I learned this year (from Wikipedia, of all places) that the Jewish holiday corresponding to Pentecost commemorates the giving of the law on Mt. Sinai. (See Acts 2 for the Christian Pentecost story if you’re unfamiliar with it – it is when the Spirit first comes down upon the new church.) This makes sense, of course, since Easter corresponds to Passover and the deliverance of Israel from Egypt!

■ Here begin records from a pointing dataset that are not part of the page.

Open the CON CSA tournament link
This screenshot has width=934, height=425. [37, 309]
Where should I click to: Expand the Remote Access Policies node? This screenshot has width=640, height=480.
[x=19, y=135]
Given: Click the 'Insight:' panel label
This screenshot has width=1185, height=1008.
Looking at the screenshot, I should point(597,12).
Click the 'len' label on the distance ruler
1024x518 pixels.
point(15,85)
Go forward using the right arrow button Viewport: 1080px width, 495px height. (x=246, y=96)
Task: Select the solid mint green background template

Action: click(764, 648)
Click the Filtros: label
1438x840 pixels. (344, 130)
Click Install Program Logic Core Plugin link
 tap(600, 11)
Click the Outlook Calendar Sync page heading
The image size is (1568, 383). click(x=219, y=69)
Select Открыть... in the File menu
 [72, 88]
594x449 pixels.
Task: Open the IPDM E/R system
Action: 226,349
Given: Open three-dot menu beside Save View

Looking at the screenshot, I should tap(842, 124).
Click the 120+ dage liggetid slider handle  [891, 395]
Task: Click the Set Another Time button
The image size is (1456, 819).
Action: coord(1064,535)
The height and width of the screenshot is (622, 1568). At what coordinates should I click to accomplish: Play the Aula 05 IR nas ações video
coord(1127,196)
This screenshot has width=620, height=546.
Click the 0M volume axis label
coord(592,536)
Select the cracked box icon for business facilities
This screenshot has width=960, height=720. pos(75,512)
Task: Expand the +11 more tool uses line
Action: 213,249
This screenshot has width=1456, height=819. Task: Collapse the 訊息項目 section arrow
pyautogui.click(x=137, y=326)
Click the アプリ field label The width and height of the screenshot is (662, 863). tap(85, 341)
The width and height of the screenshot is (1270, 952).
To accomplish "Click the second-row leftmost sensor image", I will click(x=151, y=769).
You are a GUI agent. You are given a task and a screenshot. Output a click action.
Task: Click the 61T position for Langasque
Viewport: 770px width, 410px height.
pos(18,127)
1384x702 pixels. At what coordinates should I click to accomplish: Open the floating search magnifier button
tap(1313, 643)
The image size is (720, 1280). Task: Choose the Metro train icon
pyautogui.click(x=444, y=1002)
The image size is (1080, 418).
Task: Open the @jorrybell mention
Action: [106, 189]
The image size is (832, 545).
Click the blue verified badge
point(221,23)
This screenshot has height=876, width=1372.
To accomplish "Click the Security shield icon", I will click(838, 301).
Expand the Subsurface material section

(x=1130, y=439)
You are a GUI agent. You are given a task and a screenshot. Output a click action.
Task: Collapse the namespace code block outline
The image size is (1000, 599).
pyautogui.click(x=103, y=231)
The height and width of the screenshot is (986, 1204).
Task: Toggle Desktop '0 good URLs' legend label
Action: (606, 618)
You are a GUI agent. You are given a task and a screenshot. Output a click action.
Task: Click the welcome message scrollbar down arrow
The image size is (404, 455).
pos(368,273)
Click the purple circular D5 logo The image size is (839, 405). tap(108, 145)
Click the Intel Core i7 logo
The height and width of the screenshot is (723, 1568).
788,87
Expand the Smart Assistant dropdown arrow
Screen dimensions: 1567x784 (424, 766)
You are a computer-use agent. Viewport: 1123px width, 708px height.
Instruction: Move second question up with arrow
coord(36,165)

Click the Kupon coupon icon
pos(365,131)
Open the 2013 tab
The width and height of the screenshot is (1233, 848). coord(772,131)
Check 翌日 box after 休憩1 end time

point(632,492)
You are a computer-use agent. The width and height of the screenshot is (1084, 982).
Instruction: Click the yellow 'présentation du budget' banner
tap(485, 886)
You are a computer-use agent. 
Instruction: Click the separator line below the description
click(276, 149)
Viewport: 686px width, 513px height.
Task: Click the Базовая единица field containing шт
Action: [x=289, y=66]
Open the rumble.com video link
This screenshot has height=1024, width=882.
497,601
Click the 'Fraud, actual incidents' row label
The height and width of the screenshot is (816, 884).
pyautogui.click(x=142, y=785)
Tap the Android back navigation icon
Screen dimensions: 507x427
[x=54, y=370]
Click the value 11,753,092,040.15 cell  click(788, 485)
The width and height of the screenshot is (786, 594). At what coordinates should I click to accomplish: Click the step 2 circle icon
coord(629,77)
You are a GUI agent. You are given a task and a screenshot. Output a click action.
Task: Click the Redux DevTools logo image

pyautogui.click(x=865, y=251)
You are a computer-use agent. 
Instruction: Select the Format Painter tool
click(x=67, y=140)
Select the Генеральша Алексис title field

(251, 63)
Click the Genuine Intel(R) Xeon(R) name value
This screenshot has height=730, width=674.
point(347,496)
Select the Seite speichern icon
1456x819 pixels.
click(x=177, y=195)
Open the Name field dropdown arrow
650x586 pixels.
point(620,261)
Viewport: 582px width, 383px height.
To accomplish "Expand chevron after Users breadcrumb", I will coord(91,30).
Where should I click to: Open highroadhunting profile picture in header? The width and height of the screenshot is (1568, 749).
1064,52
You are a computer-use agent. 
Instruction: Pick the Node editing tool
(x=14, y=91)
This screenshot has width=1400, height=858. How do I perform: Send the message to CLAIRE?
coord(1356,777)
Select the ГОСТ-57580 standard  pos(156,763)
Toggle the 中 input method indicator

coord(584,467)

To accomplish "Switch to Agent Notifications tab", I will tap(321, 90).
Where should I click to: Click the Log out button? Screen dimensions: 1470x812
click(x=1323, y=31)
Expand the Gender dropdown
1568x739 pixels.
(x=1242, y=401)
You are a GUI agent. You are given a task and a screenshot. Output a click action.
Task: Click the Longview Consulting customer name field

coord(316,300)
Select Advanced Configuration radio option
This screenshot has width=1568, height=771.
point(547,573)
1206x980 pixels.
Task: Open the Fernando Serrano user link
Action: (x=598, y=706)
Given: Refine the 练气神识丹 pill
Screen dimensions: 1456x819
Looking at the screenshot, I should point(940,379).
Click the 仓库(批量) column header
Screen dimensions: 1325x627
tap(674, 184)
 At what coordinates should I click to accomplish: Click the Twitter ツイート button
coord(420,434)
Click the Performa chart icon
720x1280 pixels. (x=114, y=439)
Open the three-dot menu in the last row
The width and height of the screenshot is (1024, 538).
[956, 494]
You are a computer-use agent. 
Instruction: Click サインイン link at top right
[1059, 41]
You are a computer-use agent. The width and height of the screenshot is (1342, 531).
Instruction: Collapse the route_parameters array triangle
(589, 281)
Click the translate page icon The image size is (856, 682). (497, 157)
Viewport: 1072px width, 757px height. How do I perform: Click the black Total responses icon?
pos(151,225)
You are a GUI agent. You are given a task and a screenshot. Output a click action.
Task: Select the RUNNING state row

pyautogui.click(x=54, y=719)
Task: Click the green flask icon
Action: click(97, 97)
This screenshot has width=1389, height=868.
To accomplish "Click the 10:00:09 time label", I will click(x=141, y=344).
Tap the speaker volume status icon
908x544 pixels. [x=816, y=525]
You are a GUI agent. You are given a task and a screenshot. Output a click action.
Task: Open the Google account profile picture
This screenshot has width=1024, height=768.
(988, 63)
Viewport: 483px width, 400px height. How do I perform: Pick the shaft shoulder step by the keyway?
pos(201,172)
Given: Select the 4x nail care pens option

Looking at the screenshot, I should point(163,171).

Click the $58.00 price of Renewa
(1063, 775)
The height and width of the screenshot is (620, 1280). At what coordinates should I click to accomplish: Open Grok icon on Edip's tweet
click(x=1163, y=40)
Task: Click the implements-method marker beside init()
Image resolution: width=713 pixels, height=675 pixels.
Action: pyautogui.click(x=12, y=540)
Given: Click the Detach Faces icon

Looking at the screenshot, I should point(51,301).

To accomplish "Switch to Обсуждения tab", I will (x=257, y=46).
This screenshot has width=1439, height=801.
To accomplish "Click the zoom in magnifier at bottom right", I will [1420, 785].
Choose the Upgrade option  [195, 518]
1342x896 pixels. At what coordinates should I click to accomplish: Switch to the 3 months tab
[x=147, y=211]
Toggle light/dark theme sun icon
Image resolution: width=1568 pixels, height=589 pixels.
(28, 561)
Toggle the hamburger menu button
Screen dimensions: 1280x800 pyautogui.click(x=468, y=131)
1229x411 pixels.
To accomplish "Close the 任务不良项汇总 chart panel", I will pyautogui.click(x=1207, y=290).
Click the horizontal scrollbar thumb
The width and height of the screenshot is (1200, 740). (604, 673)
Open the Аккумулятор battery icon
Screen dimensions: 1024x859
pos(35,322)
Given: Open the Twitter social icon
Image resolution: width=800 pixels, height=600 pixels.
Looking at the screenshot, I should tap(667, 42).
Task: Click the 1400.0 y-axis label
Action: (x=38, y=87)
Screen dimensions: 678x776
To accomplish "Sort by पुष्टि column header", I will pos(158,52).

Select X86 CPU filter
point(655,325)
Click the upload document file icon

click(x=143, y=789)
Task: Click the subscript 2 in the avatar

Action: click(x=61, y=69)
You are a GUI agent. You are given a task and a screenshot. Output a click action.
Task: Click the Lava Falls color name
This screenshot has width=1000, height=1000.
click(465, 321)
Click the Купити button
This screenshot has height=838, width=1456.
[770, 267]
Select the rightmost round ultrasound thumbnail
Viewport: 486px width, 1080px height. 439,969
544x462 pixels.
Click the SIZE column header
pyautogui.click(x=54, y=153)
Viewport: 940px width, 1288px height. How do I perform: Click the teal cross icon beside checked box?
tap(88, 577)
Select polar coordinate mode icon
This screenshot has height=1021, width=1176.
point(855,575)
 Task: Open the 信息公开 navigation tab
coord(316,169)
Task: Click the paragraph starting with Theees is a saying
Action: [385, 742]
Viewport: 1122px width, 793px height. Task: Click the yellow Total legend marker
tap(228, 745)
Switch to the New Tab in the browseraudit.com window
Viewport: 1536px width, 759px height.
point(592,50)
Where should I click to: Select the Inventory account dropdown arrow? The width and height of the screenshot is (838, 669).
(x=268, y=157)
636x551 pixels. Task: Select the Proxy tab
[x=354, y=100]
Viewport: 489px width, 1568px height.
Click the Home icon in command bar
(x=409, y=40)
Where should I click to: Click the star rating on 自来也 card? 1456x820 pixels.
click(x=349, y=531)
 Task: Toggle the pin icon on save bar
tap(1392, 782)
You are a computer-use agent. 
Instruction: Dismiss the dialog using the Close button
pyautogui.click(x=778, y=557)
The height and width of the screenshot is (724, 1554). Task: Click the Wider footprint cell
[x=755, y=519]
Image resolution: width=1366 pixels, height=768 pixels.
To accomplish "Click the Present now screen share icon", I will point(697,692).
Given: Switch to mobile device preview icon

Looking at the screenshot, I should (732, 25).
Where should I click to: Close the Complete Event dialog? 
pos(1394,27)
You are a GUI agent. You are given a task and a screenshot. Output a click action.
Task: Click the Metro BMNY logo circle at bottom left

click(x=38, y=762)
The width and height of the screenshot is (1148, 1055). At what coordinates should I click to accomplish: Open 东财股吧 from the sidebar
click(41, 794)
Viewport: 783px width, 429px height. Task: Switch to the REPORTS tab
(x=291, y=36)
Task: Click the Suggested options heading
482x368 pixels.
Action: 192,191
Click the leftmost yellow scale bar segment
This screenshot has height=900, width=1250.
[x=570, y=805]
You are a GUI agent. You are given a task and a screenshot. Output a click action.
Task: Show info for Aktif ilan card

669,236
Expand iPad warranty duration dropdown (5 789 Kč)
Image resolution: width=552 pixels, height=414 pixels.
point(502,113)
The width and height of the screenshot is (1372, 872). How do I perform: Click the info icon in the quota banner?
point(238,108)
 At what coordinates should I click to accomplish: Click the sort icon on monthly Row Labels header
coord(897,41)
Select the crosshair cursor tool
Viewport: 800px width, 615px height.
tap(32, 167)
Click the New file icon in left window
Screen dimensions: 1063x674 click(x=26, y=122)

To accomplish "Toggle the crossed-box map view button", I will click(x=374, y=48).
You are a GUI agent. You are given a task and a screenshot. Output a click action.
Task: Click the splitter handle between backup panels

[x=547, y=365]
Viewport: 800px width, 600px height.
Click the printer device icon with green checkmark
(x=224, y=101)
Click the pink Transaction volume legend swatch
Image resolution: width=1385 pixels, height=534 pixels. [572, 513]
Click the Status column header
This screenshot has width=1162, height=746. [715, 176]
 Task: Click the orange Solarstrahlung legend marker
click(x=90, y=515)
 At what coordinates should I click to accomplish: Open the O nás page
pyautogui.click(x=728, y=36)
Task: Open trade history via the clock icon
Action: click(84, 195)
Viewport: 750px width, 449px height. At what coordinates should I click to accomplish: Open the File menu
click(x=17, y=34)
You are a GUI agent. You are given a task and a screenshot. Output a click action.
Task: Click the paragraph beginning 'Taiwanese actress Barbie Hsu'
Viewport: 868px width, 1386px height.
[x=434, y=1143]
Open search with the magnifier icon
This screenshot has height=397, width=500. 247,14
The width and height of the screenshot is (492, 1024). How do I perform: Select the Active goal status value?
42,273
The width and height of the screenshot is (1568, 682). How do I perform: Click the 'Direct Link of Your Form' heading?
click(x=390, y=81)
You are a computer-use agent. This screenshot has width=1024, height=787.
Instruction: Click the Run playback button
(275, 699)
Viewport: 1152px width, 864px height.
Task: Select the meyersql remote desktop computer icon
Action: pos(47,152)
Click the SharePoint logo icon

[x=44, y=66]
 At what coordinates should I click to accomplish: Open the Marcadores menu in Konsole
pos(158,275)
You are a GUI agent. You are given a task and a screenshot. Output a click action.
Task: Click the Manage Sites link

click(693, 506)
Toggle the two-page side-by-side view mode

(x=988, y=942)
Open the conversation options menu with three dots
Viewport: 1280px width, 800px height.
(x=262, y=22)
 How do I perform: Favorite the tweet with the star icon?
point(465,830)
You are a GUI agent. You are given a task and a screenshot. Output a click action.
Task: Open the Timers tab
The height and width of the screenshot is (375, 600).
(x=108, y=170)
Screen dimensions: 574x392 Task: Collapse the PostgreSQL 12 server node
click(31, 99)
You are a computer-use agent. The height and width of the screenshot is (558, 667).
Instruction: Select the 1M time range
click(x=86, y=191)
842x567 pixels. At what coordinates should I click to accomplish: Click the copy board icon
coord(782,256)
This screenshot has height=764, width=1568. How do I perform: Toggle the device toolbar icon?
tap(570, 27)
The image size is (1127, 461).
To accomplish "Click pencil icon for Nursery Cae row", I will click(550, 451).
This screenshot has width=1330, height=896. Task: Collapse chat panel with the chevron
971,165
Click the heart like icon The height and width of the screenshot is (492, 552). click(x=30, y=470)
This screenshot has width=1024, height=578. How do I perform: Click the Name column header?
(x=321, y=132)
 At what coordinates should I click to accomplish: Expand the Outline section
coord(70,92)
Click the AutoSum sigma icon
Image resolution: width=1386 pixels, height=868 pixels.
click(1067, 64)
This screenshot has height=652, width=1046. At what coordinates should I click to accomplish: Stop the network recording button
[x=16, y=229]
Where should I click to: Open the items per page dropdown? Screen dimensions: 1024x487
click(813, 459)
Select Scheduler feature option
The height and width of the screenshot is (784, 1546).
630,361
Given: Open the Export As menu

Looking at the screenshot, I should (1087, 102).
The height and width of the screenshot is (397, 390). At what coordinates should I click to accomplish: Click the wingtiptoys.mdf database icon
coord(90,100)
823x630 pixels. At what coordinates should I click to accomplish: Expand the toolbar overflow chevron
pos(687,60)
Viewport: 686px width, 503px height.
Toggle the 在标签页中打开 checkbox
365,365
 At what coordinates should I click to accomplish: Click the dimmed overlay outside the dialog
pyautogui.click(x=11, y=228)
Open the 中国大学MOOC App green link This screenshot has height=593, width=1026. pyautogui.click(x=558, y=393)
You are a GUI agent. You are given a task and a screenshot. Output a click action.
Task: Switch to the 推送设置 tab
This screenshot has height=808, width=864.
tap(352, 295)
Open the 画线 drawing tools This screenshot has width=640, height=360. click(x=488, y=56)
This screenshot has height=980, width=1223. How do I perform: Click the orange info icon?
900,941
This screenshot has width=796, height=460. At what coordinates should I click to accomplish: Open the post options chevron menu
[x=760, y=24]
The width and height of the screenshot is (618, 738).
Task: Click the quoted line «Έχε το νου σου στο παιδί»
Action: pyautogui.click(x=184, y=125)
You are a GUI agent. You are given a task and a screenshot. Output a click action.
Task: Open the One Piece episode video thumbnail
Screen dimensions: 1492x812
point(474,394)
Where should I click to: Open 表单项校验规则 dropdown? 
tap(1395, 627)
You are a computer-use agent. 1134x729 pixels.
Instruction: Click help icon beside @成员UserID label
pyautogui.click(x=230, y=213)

But it struck me as very fitting that the Holy Spirit should come down to indwell the church on the same day that God had given His law to His people, in light of the prophet Jeremiah:
“Behold, the days are coming, says the LORD, when I will make a new covenant with the house of Israel and the house of Judah, not like the covenant which I made with their fathers when I took them by the hand to bring them out of the land of Egypt, my covenant which they broke, though I was their husband,” says the LORD. “But this is the covenant which I will make with the house of Israel after those days,” says the LORD: “I will put my law within them, and I will write it upon their hearts; and I will be their God, and they shall be my people.”
– Jeremiah 31:31-33
The external law, which was the binding condition of the old covenant, has been replaced in the new covenant by an internal law: by the direction and transforming power of the Holy Spirit living within God’s people – and so while the old covenant was broken by Israel’s disobedience, the new covenant can be fulfilled through the grace and power of God Himself, since He is now on both sides of the relationship. We no longer need to follow a list of rules, but rather to abide in Christ (which is not less, but more, than mere obedience), and it is the Spirit abiding within us that renders it possible.
And that great new hope, the beginning of the fulfillment of the wild promises of God to a wayward people, is why we celebrate Pentecost.